===== STORED DATA

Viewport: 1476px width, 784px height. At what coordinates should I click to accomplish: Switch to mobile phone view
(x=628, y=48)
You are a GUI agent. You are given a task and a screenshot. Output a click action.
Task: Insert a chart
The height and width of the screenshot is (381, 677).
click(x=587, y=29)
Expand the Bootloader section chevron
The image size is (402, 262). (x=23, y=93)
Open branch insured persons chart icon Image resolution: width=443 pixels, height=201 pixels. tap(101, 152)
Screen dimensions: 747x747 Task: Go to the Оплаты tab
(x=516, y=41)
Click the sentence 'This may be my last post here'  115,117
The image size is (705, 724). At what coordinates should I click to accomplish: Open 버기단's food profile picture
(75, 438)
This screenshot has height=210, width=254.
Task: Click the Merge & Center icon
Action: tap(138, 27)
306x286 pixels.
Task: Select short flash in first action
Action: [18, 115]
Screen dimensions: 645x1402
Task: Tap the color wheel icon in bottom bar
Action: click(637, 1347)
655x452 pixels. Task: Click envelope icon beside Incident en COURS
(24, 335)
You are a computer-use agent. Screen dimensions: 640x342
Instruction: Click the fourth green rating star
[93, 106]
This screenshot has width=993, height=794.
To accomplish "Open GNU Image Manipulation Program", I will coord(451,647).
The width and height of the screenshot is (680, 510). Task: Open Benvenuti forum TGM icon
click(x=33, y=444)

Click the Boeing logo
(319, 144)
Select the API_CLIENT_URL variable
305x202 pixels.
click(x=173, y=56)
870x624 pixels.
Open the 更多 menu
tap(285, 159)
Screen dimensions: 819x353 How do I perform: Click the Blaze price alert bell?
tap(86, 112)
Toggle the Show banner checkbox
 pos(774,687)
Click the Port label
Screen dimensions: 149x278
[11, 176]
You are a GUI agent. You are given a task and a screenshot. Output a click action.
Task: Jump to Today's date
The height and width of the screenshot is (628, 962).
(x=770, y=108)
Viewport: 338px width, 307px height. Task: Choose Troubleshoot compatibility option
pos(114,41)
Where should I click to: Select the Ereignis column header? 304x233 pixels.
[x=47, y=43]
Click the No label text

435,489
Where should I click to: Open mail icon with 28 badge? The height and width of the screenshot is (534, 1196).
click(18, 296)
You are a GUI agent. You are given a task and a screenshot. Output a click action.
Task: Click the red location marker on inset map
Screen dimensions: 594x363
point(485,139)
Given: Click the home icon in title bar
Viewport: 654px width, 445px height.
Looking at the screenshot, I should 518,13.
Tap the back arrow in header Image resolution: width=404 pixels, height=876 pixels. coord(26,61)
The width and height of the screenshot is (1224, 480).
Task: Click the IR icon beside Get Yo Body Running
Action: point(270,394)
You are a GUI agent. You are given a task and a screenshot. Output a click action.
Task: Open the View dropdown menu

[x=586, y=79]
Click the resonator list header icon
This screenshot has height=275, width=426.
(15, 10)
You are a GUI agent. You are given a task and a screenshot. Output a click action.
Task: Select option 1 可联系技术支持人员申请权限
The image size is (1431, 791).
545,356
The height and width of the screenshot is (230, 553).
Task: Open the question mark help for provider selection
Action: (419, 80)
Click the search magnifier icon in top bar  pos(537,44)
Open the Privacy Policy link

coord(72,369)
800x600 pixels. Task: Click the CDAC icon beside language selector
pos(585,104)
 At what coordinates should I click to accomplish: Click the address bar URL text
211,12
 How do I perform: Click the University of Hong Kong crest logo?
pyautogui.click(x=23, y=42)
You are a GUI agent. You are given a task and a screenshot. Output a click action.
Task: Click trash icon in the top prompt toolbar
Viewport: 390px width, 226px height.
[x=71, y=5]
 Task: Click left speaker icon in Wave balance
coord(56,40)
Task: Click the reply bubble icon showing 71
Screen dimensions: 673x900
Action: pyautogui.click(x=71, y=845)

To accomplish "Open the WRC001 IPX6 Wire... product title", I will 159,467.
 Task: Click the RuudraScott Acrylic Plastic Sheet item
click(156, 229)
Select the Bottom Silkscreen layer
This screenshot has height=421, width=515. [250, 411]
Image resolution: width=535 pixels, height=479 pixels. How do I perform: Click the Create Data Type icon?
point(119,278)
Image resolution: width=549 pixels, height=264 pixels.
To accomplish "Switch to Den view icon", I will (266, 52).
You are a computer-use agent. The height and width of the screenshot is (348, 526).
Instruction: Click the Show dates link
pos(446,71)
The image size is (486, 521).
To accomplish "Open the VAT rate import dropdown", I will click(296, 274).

==========

- YOUR GOAL -
Write out each entry again, word for word.

- REPLY TO THE TASK -
Viewport: 1476px width, 784px height. At what coordinates should I click to accomplish: Switch to mobile phone view
(x=628, y=48)
You are a GUI agent. You are given a task and a screenshot. Output a click action.
Task: Insert a chart
The height and width of the screenshot is (381, 677).
click(x=587, y=29)
Expand the Bootloader section chevron
The image size is (402, 262). (x=23, y=93)
Open branch insured persons chart icon Image resolution: width=443 pixels, height=201 pixels. tap(101, 152)
Screen dimensions: 747x747 Task: Go to the Оплаты tab
(x=516, y=41)
Click the sentence 'This may be my last post here'  115,117
The image size is (705, 724). At what coordinates should I click to accomplish: Open 버기단's food profile picture
(75, 438)
This screenshot has height=210, width=254.
Task: Click the Merge & Center icon
Action: tap(138, 27)
306x286 pixels.
Task: Select short flash in first action
Action: [18, 115]
Screen dimensions: 645x1402
Task: Tap the color wheel icon in bottom bar
Action: click(637, 1347)
655x452 pixels. Task: Click envelope icon beside Incident en COURS
(24, 335)
You are a computer-use agent. Screen dimensions: 640x342
Instruction: Click the fourth green rating star
[93, 106]
This screenshot has width=993, height=794.
To accomplish "Open GNU Image Manipulation Program", I will coord(451,647).
The width and height of the screenshot is (680, 510). Task: Open Benvenuti forum TGM icon
click(x=33, y=444)

Click the Boeing logo
(319, 144)
Select the API_CLIENT_URL variable
305x202 pixels.
click(x=173, y=56)
870x624 pixels.
Open the 更多 menu
tap(285, 159)
Screen dimensions: 819x353 How do I perform: Click the Blaze price alert bell?
tap(86, 112)
Toggle the Show banner checkbox
 pos(774,687)
Click the Port label
Screen dimensions: 149x278
[11, 176]
You are a GUI agent. You are given a task and a screenshot. Output a click action.
Task: Jump to Today's date
The height and width of the screenshot is (628, 962).
(x=770, y=108)
Viewport: 338px width, 307px height. Task: Choose Troubleshoot compatibility option
pos(114,41)
Where should I click to: Select the Ereignis column header? 304x233 pixels.
[x=47, y=43]
Click the No label text

435,489
Where should I click to: Open mail icon with 28 badge? The height and width of the screenshot is (534, 1196).
click(18, 296)
You are a GUI agent. You are given a task and a screenshot. Output a click action.
Task: Click the red location marker on inset map
Screen dimensions: 594x363
point(485,139)
Given: Click the home icon in title bar
Viewport: 654px width, 445px height.
Looking at the screenshot, I should 518,13.
Tap the back arrow in header Image resolution: width=404 pixels, height=876 pixels. coord(26,61)
The width and height of the screenshot is (1224, 480).
Task: Click the IR icon beside Get Yo Body Running
Action: point(270,394)
You are a GUI agent. You are given a task and a screenshot. Output a click action.
Task: Open the View dropdown menu

[x=586, y=79]
Click the resonator list header icon
This screenshot has height=275, width=426.
(15, 10)
You are a GUI agent. You are given a task and a screenshot. Output a click action.
Task: Select option 1 可联系技术支持人员申请权限
The image size is (1431, 791).
545,356
The height and width of the screenshot is (230, 553).
Task: Open the question mark help for provider selection
Action: (419, 80)
Click the search magnifier icon in top bar  pos(537,44)
Open the Privacy Policy link

coord(72,369)
800x600 pixels. Task: Click the CDAC icon beside language selector
pos(585,104)
 At what coordinates should I click to accomplish: Click the address bar URL text
211,12
 How do I perform: Click the University of Hong Kong crest logo?
pyautogui.click(x=23, y=42)
You are a GUI agent. You are given a task and a screenshot. Output a click action.
Task: Click trash icon in the top prompt toolbar
Viewport: 390px width, 226px height.
[x=71, y=5]
 Task: Click left speaker icon in Wave balance
coord(56,40)
Task: Click the reply bubble icon showing 71
Screen dimensions: 673x900
Action: pyautogui.click(x=71, y=845)

To accomplish "Open the WRC001 IPX6 Wire... product title", I will 159,467.
 Task: Click the RuudraScott Acrylic Plastic Sheet item
click(156, 229)
Select the Bottom Silkscreen layer
This screenshot has height=421, width=515. [250, 411]
Image resolution: width=535 pixels, height=479 pixels. How do I perform: Click the Create Data Type icon?
point(119,278)
Image resolution: width=549 pixels, height=264 pixels.
To accomplish "Switch to Den view icon", I will (266, 52).
You are a computer-use agent. The height and width of the screenshot is (348, 526).
Instruction: Click the Show dates link
pos(446,71)
The image size is (486, 521).
To accomplish "Open the VAT rate import dropdown", I will click(296, 274).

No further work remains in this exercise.